TASK DETAILS: Could you reproduce every one of the lines below word for word, in the same order?

RECORDS FOR THIS TASK:
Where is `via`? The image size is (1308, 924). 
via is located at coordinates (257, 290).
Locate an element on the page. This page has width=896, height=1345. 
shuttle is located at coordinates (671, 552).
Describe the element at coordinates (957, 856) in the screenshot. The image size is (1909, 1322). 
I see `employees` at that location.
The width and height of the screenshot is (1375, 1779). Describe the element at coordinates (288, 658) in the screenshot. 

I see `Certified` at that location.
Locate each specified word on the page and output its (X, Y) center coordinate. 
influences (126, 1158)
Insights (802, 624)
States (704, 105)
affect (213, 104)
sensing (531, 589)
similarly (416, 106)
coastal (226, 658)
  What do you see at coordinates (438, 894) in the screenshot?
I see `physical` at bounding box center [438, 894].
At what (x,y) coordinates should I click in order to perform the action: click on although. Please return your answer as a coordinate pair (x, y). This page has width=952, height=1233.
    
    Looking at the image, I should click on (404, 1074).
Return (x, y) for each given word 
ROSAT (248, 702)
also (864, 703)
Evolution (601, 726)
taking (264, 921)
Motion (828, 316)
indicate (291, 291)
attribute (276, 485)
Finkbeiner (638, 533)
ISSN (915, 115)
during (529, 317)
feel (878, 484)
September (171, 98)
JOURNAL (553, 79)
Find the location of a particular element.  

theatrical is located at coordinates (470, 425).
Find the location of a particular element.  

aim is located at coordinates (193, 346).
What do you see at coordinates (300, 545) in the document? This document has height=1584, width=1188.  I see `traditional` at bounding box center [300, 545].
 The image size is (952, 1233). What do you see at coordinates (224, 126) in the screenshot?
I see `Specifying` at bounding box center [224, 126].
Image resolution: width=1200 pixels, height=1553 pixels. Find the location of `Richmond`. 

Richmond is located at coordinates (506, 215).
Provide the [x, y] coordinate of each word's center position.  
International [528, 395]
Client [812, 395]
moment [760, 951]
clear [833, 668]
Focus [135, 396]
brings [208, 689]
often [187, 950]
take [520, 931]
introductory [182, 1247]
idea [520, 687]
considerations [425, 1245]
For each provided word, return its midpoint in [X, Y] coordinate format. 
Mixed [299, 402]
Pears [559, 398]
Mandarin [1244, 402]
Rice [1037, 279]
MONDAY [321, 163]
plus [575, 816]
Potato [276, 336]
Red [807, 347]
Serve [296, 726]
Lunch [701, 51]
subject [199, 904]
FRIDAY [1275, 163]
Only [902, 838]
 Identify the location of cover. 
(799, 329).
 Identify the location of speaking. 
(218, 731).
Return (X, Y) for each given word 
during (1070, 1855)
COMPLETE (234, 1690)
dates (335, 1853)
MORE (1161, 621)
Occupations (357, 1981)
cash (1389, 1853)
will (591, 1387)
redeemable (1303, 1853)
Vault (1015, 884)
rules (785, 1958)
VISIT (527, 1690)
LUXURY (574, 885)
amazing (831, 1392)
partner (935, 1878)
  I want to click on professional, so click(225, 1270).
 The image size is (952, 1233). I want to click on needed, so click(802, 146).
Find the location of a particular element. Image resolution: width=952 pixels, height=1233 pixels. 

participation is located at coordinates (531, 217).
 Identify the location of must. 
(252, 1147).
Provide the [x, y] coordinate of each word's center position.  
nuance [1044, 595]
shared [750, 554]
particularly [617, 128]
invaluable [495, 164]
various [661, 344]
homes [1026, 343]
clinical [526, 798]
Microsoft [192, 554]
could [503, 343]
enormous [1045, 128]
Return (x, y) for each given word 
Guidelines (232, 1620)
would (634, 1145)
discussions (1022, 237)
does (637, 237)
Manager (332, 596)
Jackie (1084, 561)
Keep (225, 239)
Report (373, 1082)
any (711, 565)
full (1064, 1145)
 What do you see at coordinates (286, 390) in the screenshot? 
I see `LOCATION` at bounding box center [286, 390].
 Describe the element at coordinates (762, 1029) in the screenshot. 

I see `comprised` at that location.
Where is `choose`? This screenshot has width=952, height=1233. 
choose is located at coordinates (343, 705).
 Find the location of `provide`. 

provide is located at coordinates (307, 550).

EXPECTED ANSWER:
Where is `via`? The image size is (1308, 924). 
via is located at coordinates (257, 290).
Locate an element on the page. This page has width=896, height=1345. 
shuttle is located at coordinates (671, 552).
Describe the element at coordinates (957, 856) in the screenshot. The image size is (1909, 1322). 
I see `employees` at that location.
The width and height of the screenshot is (1375, 1779). Describe the element at coordinates (288, 658) in the screenshot. 

I see `Certified` at that location.
Locate each specified word on the page and output its (X, Y) center coordinate. 
influences (126, 1158)
Insights (802, 624)
States (704, 105)
affect (213, 104)
sensing (531, 589)
similarly (416, 106)
coastal (226, 658)
  What do you see at coordinates (438, 894) in the screenshot?
I see `physical` at bounding box center [438, 894].
At what (x,y) coordinates should I click in order to perform the action: click on although. Please return your answer as a coordinate pair (x, y). This page has width=952, height=1233.
    
    Looking at the image, I should click on (404, 1074).
Return (x, y) for each given word 
ROSAT (248, 702)
also (864, 703)
Evolution (601, 726)
taking (264, 921)
Motion (828, 316)
indicate (291, 291)
attribute (276, 485)
Finkbeiner (638, 533)
ISSN (915, 115)
during (529, 317)
feel (878, 484)
September (171, 98)
JOURNAL (553, 79)
Find the location of a particular element.  

theatrical is located at coordinates (470, 425).
Find the location of a particular element.  

aim is located at coordinates (193, 346).
What do you see at coordinates (300, 545) in the document? This document has height=1584, width=1188.  I see `traditional` at bounding box center [300, 545].
 The image size is (952, 1233). What do you see at coordinates (224, 126) in the screenshot?
I see `Specifying` at bounding box center [224, 126].
Image resolution: width=1200 pixels, height=1553 pixels. Find the location of `Richmond`. 

Richmond is located at coordinates (506, 215).
Provide the [x, y] coordinate of each word's center position.  
International [528, 395]
Client [812, 395]
moment [760, 951]
clear [833, 668]
Focus [135, 396]
brings [208, 689]
often [187, 950]
take [520, 931]
introductory [182, 1247]
idea [520, 687]
considerations [425, 1245]
For each provided word, return its midpoint in [X, Y] coordinate format. 
Mixed [299, 402]
Pears [559, 398]
Mandarin [1244, 402]
Rice [1037, 279]
MONDAY [321, 163]
plus [575, 816]
Potato [276, 336]
Red [807, 347]
Serve [296, 726]
Lunch [701, 51]
subject [199, 904]
FRIDAY [1275, 163]
Only [902, 838]
 Identify the location of cover. 
(799, 329).
 Identify the location of speaking. 
(218, 731).
Return (X, Y) for each given word 
during (1070, 1855)
COMPLETE (234, 1690)
dates (335, 1853)
MORE (1161, 621)
Occupations (357, 1981)
cash (1389, 1853)
will (591, 1387)
redeemable (1303, 1853)
Vault (1015, 884)
rules (785, 1958)
VISIT (527, 1690)
LUXURY (574, 885)
amazing (831, 1392)
partner (935, 1878)
  I want to click on professional, so click(225, 1270).
 The image size is (952, 1233). I want to click on needed, so click(802, 146).
Find the location of a particular element. Image resolution: width=952 pixels, height=1233 pixels. 

participation is located at coordinates (531, 217).
 Identify the location of must. 
(252, 1147).
Provide the [x, y] coordinate of each word's center position.  
nuance [1044, 595]
shared [750, 554]
particularly [617, 128]
invaluable [495, 164]
various [661, 344]
homes [1026, 343]
clinical [526, 798]
Microsoft [192, 554]
could [503, 343]
enormous [1045, 128]
Return (x, y) for each given word 
Guidelines (232, 1620)
would (634, 1145)
discussions (1022, 237)
does (637, 237)
Manager (332, 596)
Jackie (1084, 561)
Keep (225, 239)
Report (373, 1082)
any (711, 565)
full (1064, 1145)
 What do you see at coordinates (286, 390) in the screenshot? 
I see `LOCATION` at bounding box center [286, 390].
 Describe the element at coordinates (762, 1029) in the screenshot. 

I see `comprised` at that location.
Where is `choose`? This screenshot has width=952, height=1233. 
choose is located at coordinates (343, 705).
 Find the location of `provide`. 

provide is located at coordinates (307, 550).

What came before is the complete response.